Data Quality Relevance in Linguistic Analysis: The Impact of Transcription Errors on Multiple Methods of Linguistic Analysis

Steven Pentland, Boise State University
Lee Spitzley, SUNY Albany
Christie Fuller, Boise State University
Doug Twitchell, Boise State University


There is an enormous amount of recorded speech generated daily, and quickly transcribing and analyzing the text of this speech could have tremendous value to organizations and researchers. However, the speech transcription process has historically been laborious, expensive, and slow. Automatic speech recognition (ASR) tools have matured a great deal in the last decade and may be a suitable method to generate large scale, high quality transcriptions. These tools are are fast and economical, but generally produce errors at a much greater rate than human transcribers.
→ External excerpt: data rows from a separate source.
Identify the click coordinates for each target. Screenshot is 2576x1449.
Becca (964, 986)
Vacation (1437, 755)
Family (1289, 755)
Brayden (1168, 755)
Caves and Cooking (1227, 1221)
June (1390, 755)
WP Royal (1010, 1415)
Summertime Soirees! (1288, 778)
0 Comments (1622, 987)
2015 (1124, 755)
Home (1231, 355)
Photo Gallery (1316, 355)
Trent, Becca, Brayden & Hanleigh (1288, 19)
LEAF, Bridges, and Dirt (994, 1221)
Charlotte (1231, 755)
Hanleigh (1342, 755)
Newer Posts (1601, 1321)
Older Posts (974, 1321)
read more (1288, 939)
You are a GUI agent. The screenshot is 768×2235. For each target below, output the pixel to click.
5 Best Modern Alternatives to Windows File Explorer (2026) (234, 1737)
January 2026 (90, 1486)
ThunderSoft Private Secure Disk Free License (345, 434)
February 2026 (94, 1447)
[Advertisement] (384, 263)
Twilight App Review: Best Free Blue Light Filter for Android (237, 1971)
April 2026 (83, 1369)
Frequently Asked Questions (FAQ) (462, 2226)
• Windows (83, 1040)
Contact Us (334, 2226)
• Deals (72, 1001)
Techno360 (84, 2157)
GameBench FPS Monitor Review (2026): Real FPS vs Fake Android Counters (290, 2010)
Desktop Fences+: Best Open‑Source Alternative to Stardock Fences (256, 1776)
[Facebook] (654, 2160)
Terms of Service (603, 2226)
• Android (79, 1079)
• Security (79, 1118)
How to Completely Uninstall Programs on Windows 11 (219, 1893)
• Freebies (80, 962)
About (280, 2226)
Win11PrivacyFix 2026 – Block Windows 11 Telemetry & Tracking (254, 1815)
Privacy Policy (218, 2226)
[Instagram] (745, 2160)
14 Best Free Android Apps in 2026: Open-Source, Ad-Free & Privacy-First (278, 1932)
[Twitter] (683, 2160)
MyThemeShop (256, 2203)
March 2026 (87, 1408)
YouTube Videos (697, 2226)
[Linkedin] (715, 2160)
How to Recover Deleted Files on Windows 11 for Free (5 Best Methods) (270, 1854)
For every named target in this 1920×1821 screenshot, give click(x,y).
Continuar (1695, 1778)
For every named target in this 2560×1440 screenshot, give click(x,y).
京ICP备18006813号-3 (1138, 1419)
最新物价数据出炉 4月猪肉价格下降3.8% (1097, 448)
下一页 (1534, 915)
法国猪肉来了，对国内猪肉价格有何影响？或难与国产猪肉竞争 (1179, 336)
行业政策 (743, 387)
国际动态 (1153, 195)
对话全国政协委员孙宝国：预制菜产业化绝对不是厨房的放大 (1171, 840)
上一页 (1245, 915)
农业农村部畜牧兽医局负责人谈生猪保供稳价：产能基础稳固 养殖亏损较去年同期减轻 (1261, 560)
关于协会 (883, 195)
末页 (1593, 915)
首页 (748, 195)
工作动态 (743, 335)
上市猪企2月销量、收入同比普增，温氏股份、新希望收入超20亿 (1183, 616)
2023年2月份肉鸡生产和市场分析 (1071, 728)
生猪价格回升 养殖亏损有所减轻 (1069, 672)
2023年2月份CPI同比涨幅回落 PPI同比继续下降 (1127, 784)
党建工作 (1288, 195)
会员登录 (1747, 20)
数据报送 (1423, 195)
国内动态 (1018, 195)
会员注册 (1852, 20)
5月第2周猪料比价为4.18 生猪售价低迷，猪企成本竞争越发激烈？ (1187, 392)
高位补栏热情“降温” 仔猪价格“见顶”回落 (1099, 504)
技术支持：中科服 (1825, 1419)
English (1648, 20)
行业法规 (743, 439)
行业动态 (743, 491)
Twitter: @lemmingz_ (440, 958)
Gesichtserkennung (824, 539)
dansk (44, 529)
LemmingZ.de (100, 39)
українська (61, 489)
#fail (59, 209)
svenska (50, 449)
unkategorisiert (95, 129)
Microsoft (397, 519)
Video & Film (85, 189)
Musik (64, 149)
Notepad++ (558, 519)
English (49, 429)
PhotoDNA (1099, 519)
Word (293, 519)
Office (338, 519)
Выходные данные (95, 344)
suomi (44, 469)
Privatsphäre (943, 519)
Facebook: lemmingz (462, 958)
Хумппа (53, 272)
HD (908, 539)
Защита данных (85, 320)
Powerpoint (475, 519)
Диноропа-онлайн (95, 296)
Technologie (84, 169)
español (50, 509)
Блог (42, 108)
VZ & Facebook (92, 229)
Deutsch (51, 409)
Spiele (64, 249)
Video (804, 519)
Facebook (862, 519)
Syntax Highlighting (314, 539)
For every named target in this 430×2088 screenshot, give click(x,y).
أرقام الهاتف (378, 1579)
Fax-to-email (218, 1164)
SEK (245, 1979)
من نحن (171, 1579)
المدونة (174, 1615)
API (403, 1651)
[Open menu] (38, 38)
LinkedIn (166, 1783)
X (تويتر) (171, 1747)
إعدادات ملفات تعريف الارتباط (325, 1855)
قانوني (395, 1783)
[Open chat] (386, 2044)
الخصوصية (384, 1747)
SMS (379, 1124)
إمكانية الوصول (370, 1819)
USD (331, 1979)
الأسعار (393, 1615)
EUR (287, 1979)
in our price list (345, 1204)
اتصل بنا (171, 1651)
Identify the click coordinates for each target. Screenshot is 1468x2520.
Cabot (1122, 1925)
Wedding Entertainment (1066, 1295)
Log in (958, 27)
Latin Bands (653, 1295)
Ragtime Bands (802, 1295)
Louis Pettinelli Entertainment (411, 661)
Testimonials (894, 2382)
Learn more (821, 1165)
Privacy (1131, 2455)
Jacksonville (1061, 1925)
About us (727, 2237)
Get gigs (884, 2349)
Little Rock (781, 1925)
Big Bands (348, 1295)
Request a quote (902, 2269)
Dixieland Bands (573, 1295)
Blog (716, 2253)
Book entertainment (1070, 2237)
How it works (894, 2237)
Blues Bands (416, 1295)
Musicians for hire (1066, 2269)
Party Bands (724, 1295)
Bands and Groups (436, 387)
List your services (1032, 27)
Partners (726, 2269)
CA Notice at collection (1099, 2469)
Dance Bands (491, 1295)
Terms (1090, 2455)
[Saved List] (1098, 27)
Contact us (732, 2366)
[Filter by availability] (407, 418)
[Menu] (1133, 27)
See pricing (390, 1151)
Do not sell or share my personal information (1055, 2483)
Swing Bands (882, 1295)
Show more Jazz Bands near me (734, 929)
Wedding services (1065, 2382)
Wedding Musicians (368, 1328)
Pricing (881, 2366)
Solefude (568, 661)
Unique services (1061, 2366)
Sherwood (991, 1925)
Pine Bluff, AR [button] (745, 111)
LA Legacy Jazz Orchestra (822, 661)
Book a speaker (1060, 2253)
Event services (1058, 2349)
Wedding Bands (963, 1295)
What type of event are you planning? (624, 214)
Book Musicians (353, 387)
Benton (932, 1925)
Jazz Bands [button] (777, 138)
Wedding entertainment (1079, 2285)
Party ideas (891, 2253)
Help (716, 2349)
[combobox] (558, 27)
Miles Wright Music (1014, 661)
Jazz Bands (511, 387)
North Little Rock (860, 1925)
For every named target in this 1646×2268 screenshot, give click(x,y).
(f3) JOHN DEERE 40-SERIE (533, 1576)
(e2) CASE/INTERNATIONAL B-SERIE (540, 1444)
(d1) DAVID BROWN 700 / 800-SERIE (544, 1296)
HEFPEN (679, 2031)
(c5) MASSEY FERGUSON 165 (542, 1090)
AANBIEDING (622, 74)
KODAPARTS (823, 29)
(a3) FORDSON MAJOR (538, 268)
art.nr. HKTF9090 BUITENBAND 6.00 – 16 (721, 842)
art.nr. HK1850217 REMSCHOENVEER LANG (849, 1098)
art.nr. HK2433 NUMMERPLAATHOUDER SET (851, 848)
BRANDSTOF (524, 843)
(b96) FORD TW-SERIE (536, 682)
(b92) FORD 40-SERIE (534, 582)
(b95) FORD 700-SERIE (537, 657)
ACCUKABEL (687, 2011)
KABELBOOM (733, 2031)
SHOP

It is unknown whether these errors matter when conducting psycholinguistic research. In this study, we will investigate the accuracy of earnings conference call transcripts produced by multiple tools and the impact of that transcription accuracy on the results of subsequent text mining analysis. While prior studies have focused on a single form of text mining, we will conduct three types of text analysis: bag-of-words based classification, lexicon-based classification and sentiment analysis. The results will show whether a different level of transcription quality is required for different types of text mining and the feasibility of using automated transcription services across a range of text mining applications.